Functional synthesis is the problem of synthesizing outputs as functions of inputs, while satisfying a declarative relational specification between inputs and outputs. The tutorial overviews recent approaches that combine advances in automated reasoning, knowledge compilation, and machine learning to solve a wide variety of practical functional synthesis problems. Given the fundamental importance of synthesis in computer science, recent developments in this area have been reported in several fora besides those pertaining to core AI.
The tutorial is designed around three emerging research directions for synthesis:
Knowledge Compilation-Based Approaches: Motivated by the success of knowledge compilation approaches in Bayesian inference; these approaches focus on compiling a specification into a representation language from which derivation of the desired programs/functions is tractable.

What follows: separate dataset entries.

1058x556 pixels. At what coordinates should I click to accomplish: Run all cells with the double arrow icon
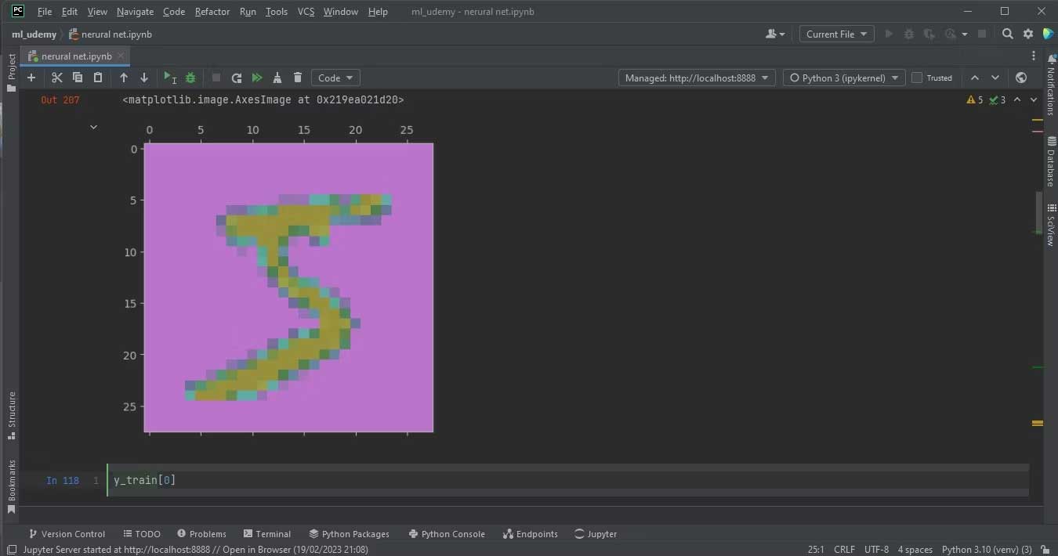click(x=257, y=78)
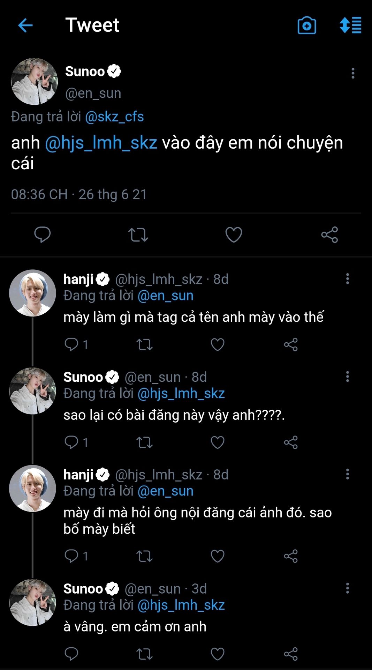Image resolution: width=372 pixels, height=670 pixels.
Task: Open @hjs_lmh_skz mention in main tweet
Action: point(101,143)
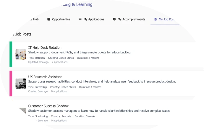204x137 pixels.
Task: Click the green status bar on IT Help Desk
Action: coord(11,54)
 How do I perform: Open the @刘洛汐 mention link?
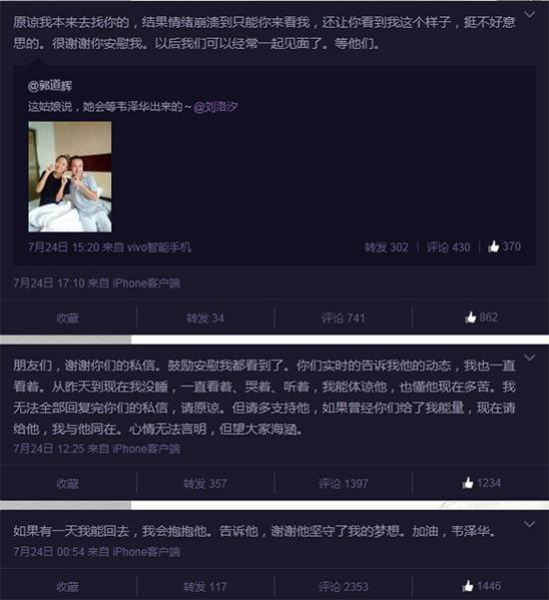tap(216, 107)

Counterexample-Guided Techniques: These approaches involve an intelligent initial "guess” of the desired system, followed by using an efficient solver to check if the guess satisfies the user’s requirements and incrementally repairs the system if it does not. This approach has been remarkably successful in different synthesis settings.

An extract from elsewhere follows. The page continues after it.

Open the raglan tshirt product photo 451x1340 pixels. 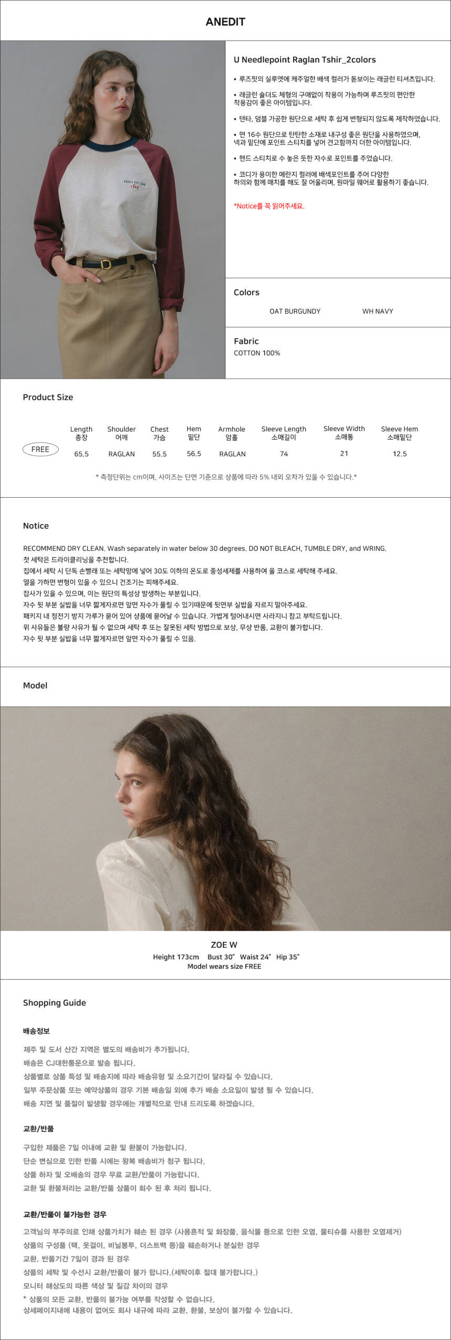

Data-Driven Synthesis: These approaches focus on utilizing recent advances in constrained sampling to generate data (or examples), which is then fed to machine learning techniques to generate initial candidate functions. Subsequently, advances in unsatisfiable core calculation and analysis are used to repair the generated functions/programs, if necessary.
The audience is assumed to have basic understanding of the
concepts arising in formal logic and automated reasoning.
Kuldeep S. Meel
Meel is an Presidential Young Professor of Computer Science in the School of Computing at the National University of Singapore (NUS). His research interests lie at the intersection of Artificial Intelligence and Formal Methods. He is the recipient of the 2019 NRF Fellowship for AI. He was named “AI’s 10 to Watch” by IEEE Intelligent Systems. His work received 2018 Ralph Budd Award for Best Ph.D. Thesis in Engineering, 2014 Outstanding Masters Thesis Award from Vienna Center of Logic and Algorithms, and Best Student Paper Award at CP 2015. His CP 2013 was selected as one of the 25 papers across 25 years for the 25th-anniversary volume of CP conference. He has presented tutorials at AAAI 2020, IJCAI 2020, IJCAI 2018, AAAI 2017, and UAI 2016.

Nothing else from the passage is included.